Statuing

I have this thing I do: I stand completely still in a long dress, in silver makeup, and wait for people to pay me a dollar. When they do, I sing an aria and move. For a brief minute, unimaginably loud and beautiful sounds come out of my gullet. Then I return to my prison of immobility, eyes unblinking, gaze fixed, and thoughts going everywhere. During my motionless hours, I am perfecting the understanding of herd psychology as they swim pass; unable to look in their eyes directly, I read their sudden hesitations, the groping of pockets for change, the dance of the bodies of couples and children circling their parents; I am a tactician of peripheral sightlines. I am, for 3 hours of every day, a living statue.

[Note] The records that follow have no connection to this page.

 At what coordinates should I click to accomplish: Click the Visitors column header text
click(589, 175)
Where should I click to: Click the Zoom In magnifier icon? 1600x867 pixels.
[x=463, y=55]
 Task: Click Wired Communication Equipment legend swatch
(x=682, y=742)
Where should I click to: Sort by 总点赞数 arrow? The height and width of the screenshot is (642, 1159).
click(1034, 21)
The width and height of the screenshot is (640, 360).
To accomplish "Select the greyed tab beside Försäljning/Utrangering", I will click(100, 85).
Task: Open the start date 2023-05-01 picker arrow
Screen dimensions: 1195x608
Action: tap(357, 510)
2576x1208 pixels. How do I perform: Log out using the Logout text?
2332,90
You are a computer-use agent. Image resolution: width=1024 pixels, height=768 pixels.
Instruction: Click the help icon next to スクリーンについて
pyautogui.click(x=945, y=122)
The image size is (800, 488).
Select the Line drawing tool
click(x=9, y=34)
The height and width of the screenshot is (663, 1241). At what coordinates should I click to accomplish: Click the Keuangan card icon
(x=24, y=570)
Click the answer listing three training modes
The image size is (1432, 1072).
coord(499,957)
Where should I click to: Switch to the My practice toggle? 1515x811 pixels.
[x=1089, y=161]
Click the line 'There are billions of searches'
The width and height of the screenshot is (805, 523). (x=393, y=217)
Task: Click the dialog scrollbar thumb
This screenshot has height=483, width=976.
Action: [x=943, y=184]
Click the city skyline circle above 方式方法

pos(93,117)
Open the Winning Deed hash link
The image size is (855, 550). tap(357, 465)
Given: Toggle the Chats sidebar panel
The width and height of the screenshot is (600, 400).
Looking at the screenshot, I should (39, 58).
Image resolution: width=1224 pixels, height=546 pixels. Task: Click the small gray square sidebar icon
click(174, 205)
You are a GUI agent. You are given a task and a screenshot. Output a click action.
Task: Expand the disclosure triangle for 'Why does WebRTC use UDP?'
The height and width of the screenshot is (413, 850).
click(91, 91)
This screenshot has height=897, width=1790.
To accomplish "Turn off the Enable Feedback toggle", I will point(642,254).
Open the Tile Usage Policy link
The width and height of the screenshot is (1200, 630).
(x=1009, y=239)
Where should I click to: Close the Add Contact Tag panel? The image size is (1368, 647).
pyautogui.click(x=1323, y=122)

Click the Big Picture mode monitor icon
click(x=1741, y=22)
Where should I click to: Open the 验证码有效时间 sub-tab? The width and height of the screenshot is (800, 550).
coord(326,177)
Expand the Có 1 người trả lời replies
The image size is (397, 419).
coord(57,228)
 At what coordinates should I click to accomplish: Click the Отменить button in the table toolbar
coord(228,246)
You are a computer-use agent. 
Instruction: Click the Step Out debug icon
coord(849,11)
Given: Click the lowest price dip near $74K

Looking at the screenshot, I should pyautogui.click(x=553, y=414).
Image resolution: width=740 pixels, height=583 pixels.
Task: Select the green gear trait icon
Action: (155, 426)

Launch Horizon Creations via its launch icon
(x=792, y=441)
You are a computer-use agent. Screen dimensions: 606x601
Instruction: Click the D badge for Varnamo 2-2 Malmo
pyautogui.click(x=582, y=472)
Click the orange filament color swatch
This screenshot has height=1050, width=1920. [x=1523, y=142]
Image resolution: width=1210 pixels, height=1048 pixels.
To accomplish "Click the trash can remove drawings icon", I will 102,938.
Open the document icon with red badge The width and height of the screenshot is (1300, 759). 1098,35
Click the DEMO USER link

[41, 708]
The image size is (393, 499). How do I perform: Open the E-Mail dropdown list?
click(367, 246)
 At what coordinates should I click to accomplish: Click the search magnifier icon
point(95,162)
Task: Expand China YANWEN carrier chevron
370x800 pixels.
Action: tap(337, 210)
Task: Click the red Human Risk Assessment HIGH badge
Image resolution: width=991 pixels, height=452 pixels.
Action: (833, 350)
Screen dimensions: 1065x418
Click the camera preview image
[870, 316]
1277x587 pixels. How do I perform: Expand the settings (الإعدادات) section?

Sometimes I pick a ledge to stand on, like a gargoyle over the people, but today, I was set up on the street level, on my hidden milk crate, but within reaching distance of all who cared to cross the line. Usually noone but the children do, with their grabbing hands or pokey twisted balloons, but today a homeless alcoholic guy walked right up to me and started to talk to me. After five minutes of no reaction—I am, after all, a statue—he holds my hand and starts fondling my fingers. He wants, he wants, and I am not giving, just as I don't give to everyone else who gawks by without a dollar. But he stays and moves in closer. I understand this is a longer, more involved problem. Here is a quandary. Not only will noone put a dollar in while this is happening, but I am unprotected, touched, invaded and unmoving. No sooner does the fear present itself to me, than the crowd gathers, attracted to the real smell of panic. Predictably, one man crosses the arena in front of us and as he leaves, shoots over his shoulder "Leave her alone, man" which gets an aggressive remark or two from the alcoholic, his breath covering me like a rotten bathmat as he barks back. He returns to me, fondling some more with what would seem like tenderness, were it not out of bounds. (Although, with a living statue, where is the rule book?) In my attempt to be motionless, something that passes for reciprocal pressure crosses between our hands as he takes his fingers down through mine. He grunts with pleasure. The crowd is thicker now. Are they coming to watch the relationship between invader and his territory? Or are they coming out of concern? I am the artist, the woman, the operatic ivory tower. I am being defiled and they are gathering. I am fixed on a point above their heads, and my eyes feel desperate, but I know they only look blue to the people. Time passes. I breathe very little. He remains. "Sing something for me, give it to me." Moments turn and something changes. My immobility becomes protection. It is dawning on us both. What is it that he will do, with all these people gathering, silent witnesses. His performance has been noticed, he is noticed. What new act of aggression will he perform on the inert? It is only a matter of time before the possibilities of acts upon me, become less interesting to him than our audience itself. His desire turns to boredom and he ambles over to a group of teenagers laughing in a cluster at the front.

The people start paying like never before.